The social elite – provincial chiefs and the wealthy property owning classes – impressed by the king’s new policy, decide to follow his example. They voluntarily bring their surplus wealth and place it at the king’s disposal. The king tells them to take it back, as he had acquired sufficient wealth “through just taxation” to run the state institutions. The elites decide that it is not right for them to retain excess wealth for private consumption. Instead of hoarding it, they set up permanent reserves in their various districts, to be ploughed back into production or used in times of natural calamities. Their moral transformation is described by the Buddha through a masterly play of words: the Lords of Wealth – dhanapatis – had become Lords of Sharing – dānapatis. The ancient practice of dāna as equitable wealth distribution had been restored. In this sacrifice, the Buddha observed, no animals were slaughtered, no trees felled and no plants or grasses destroyed. This, the Buddha concluded, is the true meaning of sacrifice: not the glorification of gods but the creation of a humane society.
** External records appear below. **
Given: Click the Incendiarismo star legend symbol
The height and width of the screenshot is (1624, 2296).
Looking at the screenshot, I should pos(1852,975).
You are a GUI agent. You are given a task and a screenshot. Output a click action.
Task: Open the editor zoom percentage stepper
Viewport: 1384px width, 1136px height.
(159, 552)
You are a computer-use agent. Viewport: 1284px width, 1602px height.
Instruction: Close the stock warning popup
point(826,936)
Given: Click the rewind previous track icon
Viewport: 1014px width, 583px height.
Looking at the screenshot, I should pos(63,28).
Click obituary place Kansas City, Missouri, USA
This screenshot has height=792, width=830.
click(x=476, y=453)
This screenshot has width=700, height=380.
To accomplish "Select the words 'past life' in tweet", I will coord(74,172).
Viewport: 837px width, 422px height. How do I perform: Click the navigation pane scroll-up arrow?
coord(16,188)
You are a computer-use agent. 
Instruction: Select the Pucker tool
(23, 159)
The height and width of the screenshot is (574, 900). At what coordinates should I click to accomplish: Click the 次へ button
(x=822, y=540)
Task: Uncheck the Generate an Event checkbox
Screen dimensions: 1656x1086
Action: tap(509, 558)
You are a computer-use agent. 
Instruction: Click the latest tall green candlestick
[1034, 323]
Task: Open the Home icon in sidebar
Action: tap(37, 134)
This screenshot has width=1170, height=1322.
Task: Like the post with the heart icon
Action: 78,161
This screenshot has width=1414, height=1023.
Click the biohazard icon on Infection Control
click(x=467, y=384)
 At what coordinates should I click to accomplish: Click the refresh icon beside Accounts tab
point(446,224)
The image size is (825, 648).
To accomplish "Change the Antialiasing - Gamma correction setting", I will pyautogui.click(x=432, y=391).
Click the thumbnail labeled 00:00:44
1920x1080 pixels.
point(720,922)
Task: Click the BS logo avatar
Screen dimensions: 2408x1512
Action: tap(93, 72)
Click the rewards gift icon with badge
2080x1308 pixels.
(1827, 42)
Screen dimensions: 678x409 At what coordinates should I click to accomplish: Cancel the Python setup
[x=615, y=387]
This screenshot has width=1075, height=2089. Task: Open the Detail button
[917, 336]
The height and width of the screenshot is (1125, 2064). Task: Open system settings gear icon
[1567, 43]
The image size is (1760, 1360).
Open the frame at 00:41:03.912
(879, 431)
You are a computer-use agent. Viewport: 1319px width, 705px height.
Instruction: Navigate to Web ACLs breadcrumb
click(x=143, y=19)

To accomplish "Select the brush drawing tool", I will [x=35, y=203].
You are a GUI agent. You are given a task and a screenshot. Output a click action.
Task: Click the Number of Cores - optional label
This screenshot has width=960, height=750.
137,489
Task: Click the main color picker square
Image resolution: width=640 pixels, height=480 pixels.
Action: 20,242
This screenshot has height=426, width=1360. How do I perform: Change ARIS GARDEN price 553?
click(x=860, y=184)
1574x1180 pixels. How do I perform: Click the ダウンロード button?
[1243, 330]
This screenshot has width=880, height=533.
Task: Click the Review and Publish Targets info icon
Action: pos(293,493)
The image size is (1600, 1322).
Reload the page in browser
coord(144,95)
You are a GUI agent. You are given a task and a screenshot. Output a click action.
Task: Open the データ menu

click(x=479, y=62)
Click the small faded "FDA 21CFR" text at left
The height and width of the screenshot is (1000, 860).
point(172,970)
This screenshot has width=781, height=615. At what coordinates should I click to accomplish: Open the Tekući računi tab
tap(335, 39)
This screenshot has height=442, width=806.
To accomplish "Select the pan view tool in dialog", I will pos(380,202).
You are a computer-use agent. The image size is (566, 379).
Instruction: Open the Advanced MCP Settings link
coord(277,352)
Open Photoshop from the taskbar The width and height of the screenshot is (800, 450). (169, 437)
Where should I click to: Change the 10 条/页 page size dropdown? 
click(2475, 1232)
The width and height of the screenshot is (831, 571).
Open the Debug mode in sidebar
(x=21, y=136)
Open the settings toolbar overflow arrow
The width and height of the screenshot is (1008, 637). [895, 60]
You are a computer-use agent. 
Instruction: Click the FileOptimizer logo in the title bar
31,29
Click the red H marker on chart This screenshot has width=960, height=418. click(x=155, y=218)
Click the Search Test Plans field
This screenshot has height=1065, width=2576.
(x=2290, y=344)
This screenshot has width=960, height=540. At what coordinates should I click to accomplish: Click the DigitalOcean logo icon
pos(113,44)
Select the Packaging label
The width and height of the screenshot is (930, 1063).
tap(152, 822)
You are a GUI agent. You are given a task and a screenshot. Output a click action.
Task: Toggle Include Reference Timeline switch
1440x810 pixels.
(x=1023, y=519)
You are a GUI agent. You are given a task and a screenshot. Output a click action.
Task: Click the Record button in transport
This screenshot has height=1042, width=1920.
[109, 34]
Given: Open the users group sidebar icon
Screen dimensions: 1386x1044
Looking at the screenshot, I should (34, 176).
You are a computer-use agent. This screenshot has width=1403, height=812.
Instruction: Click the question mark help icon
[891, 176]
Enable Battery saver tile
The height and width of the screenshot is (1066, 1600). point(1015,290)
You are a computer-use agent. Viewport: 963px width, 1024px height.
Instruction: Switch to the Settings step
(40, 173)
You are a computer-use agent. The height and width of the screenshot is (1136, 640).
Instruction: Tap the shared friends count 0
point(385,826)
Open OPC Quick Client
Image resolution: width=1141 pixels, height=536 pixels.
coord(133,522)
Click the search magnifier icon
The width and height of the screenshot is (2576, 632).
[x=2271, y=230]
The Buddha’s economic vision steers a Middle Path that goes through and beyond the two models debated by contemporary economic planners: total control of production by the State, or the laissez faire approach, which gives freedom to market forces that are in reality forces of desire. The Buddha recommends that the State should intervene and establish justice and equity to stimulate the productive skills of all, according to a rational plan that will ensure the “welfare and happiness of the bahūjana”, the manifold subjects of the State. Instead of anarchic production, he advocates regulation of economic activity according to a rational plan implemented with the full and free cooperation of all. The Buddha did not share the pessimistic view that human beings are by nature egoistic creatures and that economic growth must necessarily take the form of a war of all against all. Human beings can infuse economic activity with better values than greed and violence. The Buddha did not moralistically deplore the miseries of the political and economic system while enjoying its benefits. He presented a solution to the problems of social inequality, and the unrest and armed insurrections it inevitably gives rise to. The eminent historian of Indian civilisation D.D. Kosambi has correctly assessed the political genius of the Buddha and the perennial relevance of his vision, couched in plain and simple language in the Kūṭadanta Sutta:

This is a startlingly modern view of political economy. To have propounded it a time of Vedic yajña [sacrifice] to a society that had just begun to conquer the primeval jungle was an intellectual achievement of the highest order (1977: 111).